前回も書きましたが、正岡家は明治2年(1869年)、子規3歳(数え年、以下同じ)の時に失火で全焼します。原因は味噌をつくる麹をこたつで発酵させていたため、あるいは曾祖母久と父常尚が酒を飲み、七輪の火を消し忘れたためと言われています。後者が原因なら、ほんと困った人だなあ。酒飲みお父さん!曾祖母も酒豪だったらしいです。お灸はいつまで?
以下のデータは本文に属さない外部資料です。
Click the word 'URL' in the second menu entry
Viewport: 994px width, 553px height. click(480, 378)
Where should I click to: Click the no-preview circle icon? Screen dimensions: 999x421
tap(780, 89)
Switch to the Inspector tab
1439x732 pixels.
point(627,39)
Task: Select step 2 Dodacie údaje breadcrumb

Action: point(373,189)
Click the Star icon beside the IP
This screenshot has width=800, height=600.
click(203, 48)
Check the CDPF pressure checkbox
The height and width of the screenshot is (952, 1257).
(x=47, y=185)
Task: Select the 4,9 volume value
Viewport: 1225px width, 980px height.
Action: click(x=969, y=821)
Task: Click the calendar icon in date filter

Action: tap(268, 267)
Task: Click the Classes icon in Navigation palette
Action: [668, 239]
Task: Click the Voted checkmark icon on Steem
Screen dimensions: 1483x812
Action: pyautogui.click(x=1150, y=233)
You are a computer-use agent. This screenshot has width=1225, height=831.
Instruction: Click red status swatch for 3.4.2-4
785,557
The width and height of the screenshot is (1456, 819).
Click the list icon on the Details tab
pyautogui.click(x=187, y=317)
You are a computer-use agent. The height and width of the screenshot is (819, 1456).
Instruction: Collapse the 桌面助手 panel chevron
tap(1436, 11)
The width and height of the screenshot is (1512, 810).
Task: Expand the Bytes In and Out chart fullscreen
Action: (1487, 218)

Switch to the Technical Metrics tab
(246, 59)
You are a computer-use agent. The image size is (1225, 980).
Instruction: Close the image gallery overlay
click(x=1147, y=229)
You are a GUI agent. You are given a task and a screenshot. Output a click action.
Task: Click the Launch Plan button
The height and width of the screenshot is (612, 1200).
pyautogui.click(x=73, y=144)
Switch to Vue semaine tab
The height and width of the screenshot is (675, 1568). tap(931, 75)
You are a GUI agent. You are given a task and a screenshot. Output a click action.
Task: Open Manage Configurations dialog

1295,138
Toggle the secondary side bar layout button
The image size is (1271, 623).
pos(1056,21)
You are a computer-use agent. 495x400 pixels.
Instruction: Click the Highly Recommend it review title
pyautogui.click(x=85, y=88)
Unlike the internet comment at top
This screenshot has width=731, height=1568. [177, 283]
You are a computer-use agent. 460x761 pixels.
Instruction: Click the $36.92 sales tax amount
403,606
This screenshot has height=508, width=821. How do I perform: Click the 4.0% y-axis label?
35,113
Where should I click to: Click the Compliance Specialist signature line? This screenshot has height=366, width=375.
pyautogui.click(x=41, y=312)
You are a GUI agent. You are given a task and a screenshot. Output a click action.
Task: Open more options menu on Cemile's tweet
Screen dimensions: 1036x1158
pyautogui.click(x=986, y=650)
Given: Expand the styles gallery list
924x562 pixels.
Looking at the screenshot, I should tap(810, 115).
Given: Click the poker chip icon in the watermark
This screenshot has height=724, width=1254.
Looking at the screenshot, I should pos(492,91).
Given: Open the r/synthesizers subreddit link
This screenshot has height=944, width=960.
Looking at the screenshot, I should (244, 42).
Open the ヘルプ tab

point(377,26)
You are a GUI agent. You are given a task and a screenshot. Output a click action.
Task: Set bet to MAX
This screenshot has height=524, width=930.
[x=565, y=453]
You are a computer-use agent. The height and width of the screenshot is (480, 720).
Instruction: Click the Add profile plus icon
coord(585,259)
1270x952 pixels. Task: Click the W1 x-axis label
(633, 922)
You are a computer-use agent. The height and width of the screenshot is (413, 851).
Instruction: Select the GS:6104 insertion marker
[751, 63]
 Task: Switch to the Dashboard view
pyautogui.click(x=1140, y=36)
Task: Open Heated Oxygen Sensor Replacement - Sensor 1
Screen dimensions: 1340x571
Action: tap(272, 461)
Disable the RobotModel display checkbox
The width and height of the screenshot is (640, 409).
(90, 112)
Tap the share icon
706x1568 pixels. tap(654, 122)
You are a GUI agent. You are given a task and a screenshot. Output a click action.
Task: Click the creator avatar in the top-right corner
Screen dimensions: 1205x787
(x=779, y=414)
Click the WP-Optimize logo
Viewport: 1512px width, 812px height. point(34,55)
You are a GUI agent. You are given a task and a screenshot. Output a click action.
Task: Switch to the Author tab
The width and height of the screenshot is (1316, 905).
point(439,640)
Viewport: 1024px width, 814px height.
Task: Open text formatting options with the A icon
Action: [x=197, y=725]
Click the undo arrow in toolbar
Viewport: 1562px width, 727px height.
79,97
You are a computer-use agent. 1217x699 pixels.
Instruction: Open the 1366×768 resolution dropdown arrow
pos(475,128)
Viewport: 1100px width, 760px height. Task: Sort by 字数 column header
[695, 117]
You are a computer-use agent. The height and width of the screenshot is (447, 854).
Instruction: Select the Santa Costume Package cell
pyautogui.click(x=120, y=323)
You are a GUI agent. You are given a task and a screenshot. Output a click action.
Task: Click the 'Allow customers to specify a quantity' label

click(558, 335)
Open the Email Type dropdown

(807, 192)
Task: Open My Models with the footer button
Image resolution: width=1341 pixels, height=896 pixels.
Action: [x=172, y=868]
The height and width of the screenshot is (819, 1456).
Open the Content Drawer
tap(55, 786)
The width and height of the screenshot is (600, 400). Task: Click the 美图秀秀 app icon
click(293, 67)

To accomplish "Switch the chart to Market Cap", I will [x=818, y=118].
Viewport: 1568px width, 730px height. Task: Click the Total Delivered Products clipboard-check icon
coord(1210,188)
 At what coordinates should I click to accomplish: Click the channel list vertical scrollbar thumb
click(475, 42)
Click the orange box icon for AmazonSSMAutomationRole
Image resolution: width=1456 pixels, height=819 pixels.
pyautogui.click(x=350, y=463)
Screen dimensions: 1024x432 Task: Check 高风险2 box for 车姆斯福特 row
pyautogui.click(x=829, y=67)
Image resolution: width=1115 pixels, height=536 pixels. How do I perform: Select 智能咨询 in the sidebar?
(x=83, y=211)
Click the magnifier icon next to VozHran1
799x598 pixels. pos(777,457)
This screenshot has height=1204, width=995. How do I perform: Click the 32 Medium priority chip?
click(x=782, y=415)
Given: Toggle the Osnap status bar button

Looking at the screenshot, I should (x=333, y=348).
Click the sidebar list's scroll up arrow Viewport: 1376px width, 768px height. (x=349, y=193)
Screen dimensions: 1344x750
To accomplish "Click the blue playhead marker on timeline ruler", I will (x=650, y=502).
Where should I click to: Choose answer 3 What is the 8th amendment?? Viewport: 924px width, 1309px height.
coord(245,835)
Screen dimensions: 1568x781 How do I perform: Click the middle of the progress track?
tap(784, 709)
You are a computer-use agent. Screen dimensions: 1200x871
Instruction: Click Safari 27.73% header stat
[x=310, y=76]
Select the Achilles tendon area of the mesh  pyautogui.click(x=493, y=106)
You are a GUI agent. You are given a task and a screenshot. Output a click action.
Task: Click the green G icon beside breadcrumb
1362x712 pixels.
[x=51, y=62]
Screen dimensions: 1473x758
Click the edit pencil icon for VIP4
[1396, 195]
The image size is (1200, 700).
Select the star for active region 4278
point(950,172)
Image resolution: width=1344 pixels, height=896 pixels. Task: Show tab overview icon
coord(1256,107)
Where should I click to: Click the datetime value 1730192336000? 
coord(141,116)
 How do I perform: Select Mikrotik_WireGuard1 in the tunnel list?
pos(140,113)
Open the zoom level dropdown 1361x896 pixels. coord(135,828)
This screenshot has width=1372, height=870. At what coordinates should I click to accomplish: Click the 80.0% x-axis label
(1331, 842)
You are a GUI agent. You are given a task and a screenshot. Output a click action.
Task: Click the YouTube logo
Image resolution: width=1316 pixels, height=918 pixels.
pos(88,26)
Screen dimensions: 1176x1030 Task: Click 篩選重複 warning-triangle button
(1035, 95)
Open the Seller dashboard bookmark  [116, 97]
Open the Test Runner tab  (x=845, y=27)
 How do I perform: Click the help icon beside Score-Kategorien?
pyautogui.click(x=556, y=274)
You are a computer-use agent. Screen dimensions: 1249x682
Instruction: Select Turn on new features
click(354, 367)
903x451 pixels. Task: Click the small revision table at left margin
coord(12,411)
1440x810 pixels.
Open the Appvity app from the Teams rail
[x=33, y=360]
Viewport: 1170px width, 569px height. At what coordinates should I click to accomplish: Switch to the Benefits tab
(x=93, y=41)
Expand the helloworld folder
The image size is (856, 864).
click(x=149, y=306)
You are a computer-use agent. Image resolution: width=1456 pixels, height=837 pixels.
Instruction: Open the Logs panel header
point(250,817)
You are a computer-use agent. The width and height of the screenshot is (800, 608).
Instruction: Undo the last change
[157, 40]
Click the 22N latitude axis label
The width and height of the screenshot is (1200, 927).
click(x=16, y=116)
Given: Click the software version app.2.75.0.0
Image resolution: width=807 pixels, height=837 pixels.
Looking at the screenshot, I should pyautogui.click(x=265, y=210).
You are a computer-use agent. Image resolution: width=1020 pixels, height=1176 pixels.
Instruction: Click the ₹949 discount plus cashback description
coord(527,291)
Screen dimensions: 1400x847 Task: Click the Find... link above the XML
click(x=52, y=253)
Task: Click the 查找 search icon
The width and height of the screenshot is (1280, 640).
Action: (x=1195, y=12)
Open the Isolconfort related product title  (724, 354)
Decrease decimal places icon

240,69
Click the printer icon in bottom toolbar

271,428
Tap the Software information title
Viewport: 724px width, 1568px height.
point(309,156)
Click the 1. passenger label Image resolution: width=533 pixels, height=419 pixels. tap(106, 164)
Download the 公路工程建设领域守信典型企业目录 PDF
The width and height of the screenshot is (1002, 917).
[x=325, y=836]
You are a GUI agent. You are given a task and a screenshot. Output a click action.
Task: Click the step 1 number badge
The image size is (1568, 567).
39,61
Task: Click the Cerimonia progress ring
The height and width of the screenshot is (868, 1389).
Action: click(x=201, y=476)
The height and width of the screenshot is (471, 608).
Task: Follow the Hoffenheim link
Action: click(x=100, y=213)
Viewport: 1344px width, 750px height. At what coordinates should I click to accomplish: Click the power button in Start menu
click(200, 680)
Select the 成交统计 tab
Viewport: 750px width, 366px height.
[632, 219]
お灸をすえられても我慢できた子規の話をしましたね。当時は子供にお灸をすえる風習があり、妹律の話では1年に2回、2月と8月にすえていて、背中や腰など9カ所、半日仕事だったそうです。明治16年に子規が上京するまで続けられたんだとか。他家でもそんな年までしていたものなのでしょうか。ちょっとびっくり。父の死
明治5年、子規は6歳の時、父を亡くしました。死因は脳溢血という話もあったみたいですが、子規は「筆まか勢」の「父」で「脂肪変化」だった疑いがあると書いています。それによれば、出入りの漢方医が2~3日で治癒すると診断していたのに容態が悪化し、ほかの医師を呼んでも治療を施すこともできず亡くなったということです。40歳でした。子規は「十余歳にて此の話を聞き、かの漢医をにくき者に思ひ、道にて面をあはす毎に胸もはりさくるが如くくやしく 昔ならば父の敵を討つべきものをとて歯がみせり」と書いています。江戸時代だったら仇討ちが認められていましたからね。さすが武士の子。周囲に悪く言われていたとは言え、父は父。子規の父への思いがよく分かります。ただ、「脂肪変化」はとても治せる病気ではないことを知り、それほど恨まなくなったとも書いています。脂肪変化ってなんでしょう?脂肪肝?
父の葬儀
先の「筆まか勢」の文章によると、子規は父の病気が悪くなった頃、見舞客の多さに「喜びて狂ひおどりければ」という状態で母の実家大原家に預けられました。父の死去に際しても状況を飲み込めなかったのか、母が泣いているのをいぶかしみ、死に水を取っても何か分からなかったとし、49日の間、墓参しながら一度も悲しいと思ったことがなく「げにあさましきかりき」所業だったと悔いています。最後は、父に手習いを教えてもらった思い出で締めくくられています。清書を伯父に見せたことや自分の文字の書きぶりまで覚えているとして、「いろ」という文字の清書を再現して書き添えています。この文章を「筆まか勢」に書いたのは明治22年。喀血した年です。喀血前後いずれの時期か判然としませんが、おそらく喀血後、自分の死を予見して父に思いを寄せたのではないか、そんな気がします。
家督相続と髷
明治5年、父の死の直前、6歳で家督を継いだ子規は藩主に報告するため髷を結いました。すでに廃藩置県が実施されており、その必要はなかったのですが、髷はそのままにしていました。子規は髷を切りたがりましたが、西洋嫌いの祖父大原観山が許さなかったのです。翌年小学校に入学した時のことを覚えていた友人一色則之という人がこんな談話を残しています。「兄が『処さんが来たよ』といふから見ると新入の生徒の中に髪を茶筅に結つて髪を後ろへ垂らし、袴を穿いた子規がゐた。向ふからも声を掛けた。イガグリ坊主の一同は子規の風体に物珍しさうに眼をつけた。『処さんは先頃お父さんが没くなつて戸主におなりだから吾々様子が異ふのかも知れん』と兄が云つた」
いつのまにか友人間でも髷を結っているのは、はとこの三並良と子規の2人だけになり、明治8年、三並の父が観山に懇願してようやく切ることを許されました。子供にとって周りとあまりに異質なファッションはきついですからね。結髪から3年も我慢し続けたわけで。うれしかったでしょう。
次回もこんな調子になるかと思います。それではまた。